Task instructions
Pick out every line of the items below that contains the string "height", matching case exactly, and copy each one.

Data supplied
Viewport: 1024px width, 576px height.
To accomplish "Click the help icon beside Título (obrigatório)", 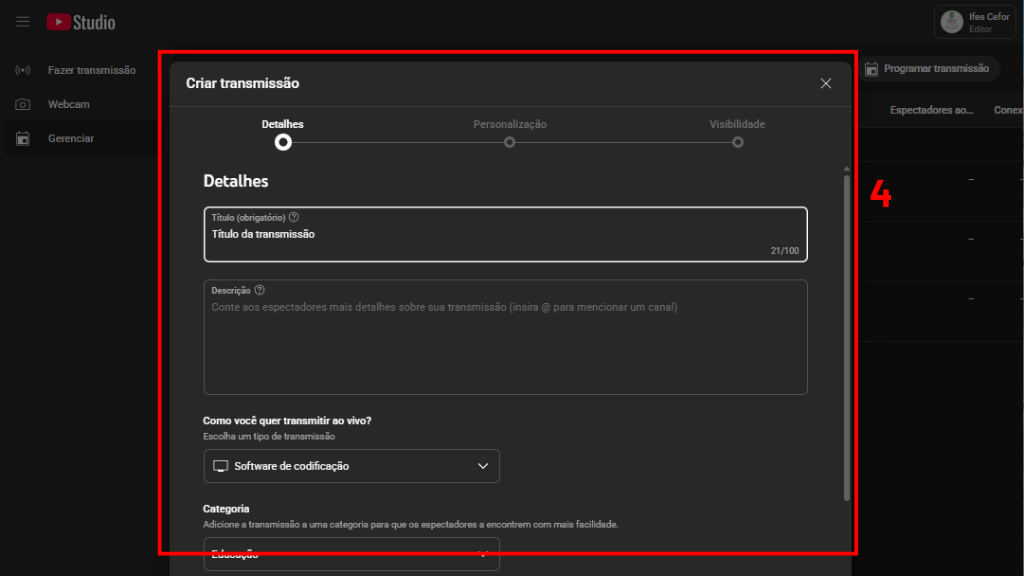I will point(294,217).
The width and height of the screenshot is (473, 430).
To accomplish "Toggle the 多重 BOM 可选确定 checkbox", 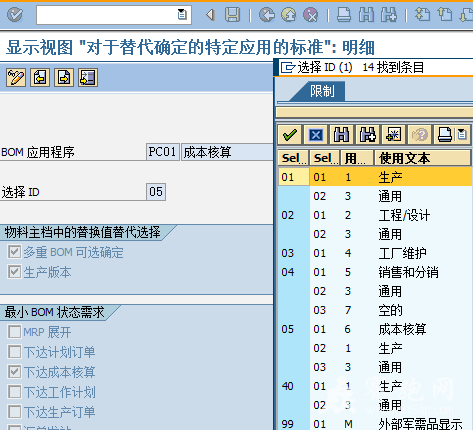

==

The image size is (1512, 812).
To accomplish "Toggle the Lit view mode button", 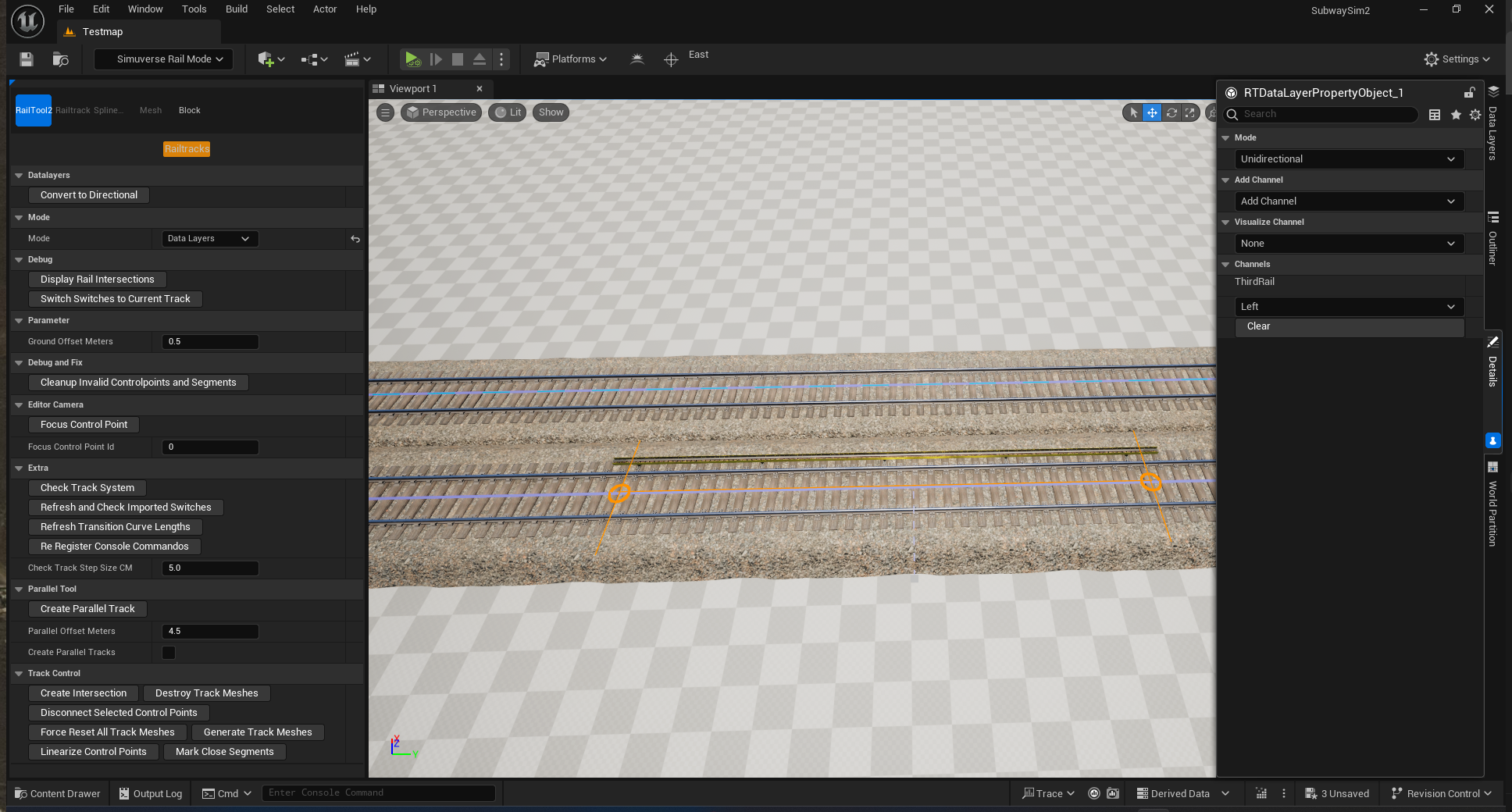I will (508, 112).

* * *

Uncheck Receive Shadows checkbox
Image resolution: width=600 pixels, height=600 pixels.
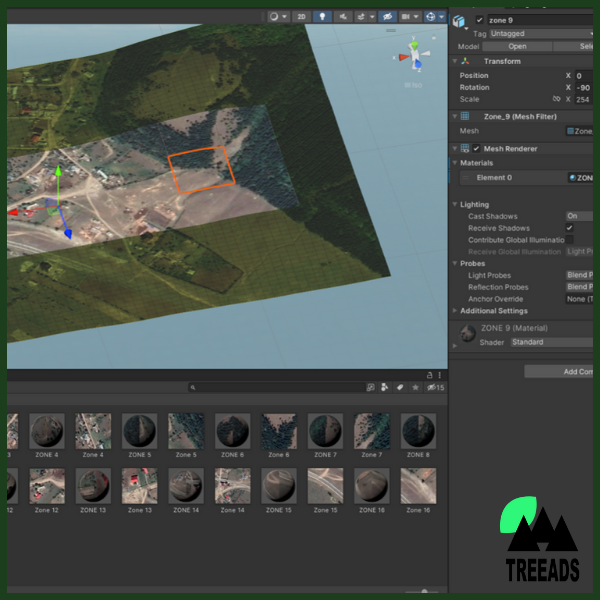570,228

Expected answer
Viewport: 1024px width, 576px height.
The width and height of the screenshot is (473, 430).
Image resolution: width=600 pixels, height=600 pixels.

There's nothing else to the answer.